急な雨だったので、ジャケットに用意していたカッパを付ける時間ないまま表彰式がスタート。その激しい雨の中でとても印象的な写真が撮れました。カメラも自分自身もパンツも何もかもびしょ濡れです。
表彰式が終わった後も、強い雨はそのまま降っていたので、僕もそのまま置いてあるマシンや雰囲気を撮影して、まさにずぶ濡れのままフォトグラファーズルームに帰りました。
カメラも心配だったので(心配ならカッパをつけなさいという事なんですが……)電池を外したら中から水がじゃ〜っと出た時は「これはヤバイ」と思いました。

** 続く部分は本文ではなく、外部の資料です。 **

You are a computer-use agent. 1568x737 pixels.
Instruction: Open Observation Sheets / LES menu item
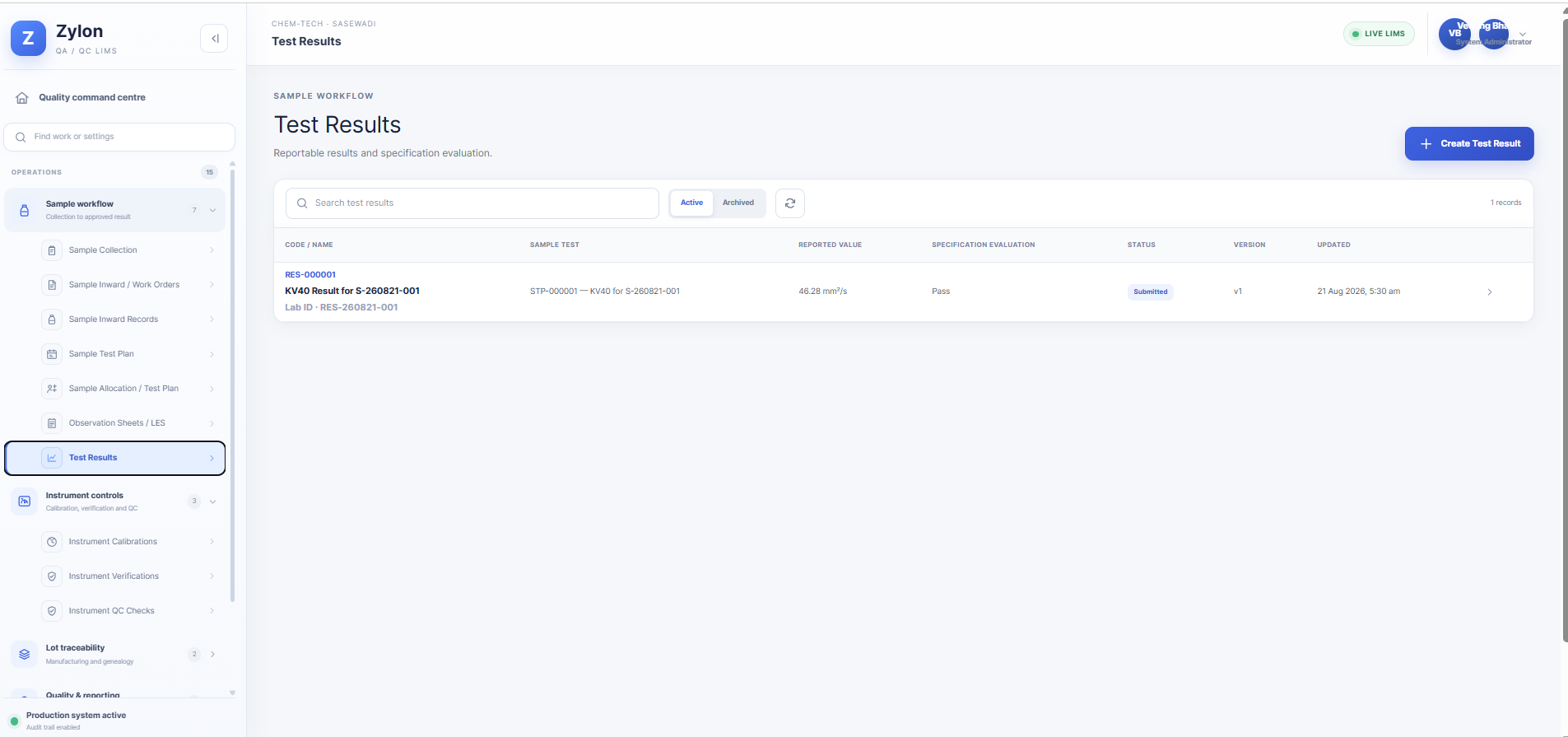point(115,423)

それでも僕はカッパを付ける時間を割くことはしたくなかった、その最高な状況の中の大切なシーンを撮り逃がしたくなかったんです、わずか1秒でも、その最高な状況の中で好きな場面を見つけてシャッターを押すことを躊躇することなく選びました。
その想いに、過酷極まる状況の中で100%応えてくれた僕の愛機に本当に感謝です。さすがキヤノンのフラッグシップ、EOS-1Dシリーズです!
蒸し暑い中、ハンガリーのガレージで作業するメカニックさん。文字どおり汗水を垂らして作業に取り組んでいます。
この写真はフロントサスペンションのアームをアップで写したものです。カーボンの繊維質とその成形技術が素晴らしく美しいフォルムを見せてくれます。正に芸術品ですね。
モータースポーツの最高峰に位置するF1。いつの時代も、その最先端の技術を駆使してF1マシンは造られます。現在は10のチームがあり、それぞれがオリジナルの車体を毎年規則に合わせて作り上げます。
そのコストは、数多あるどんなカテゴリーのマシンと比べても圧倒的にハイレベルであり、それを生み出すコストは莫大なものとなります。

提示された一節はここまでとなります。